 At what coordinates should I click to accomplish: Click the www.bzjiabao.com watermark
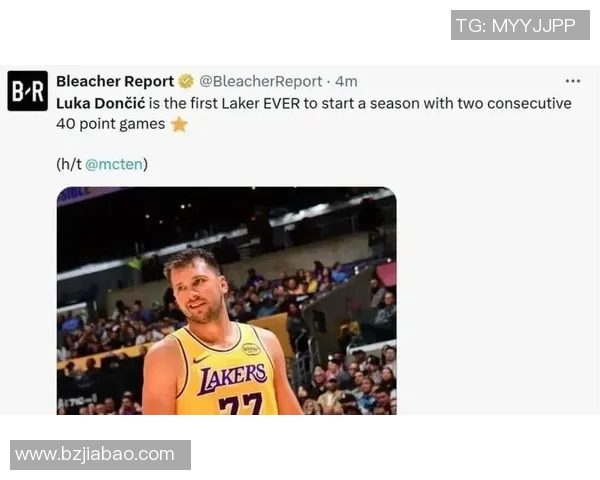100,455
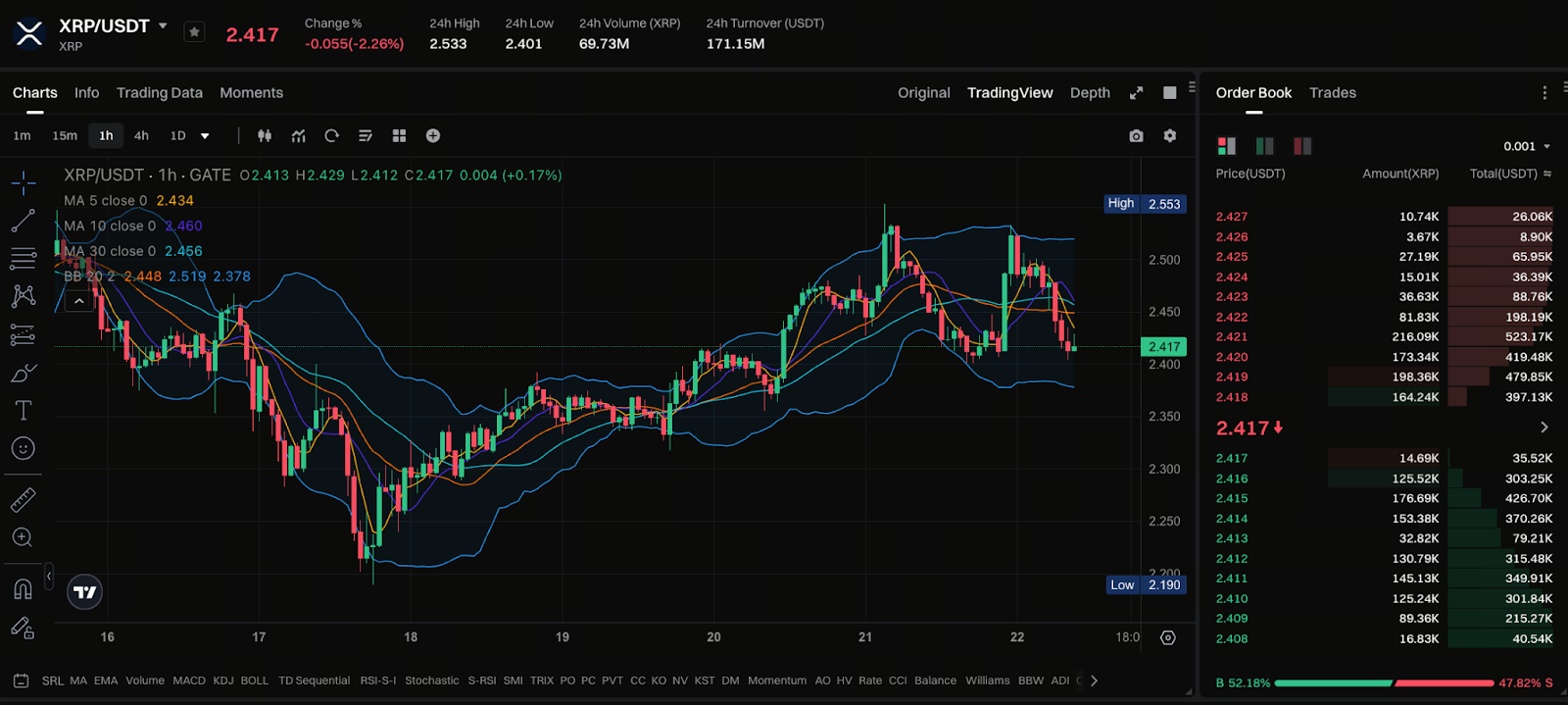Select the brush drawing tool
1568x705 pixels.
click(23, 373)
○ ○ ○ ○ ○ ○ ○
Restate each entry word for word, please, but drop any images it holds.

 At what coordinates should I click to accomplish: Click the www.bzjiabao.com watermark
100,455
Select the brush drawing tool
1568x705 pixels.
click(23, 373)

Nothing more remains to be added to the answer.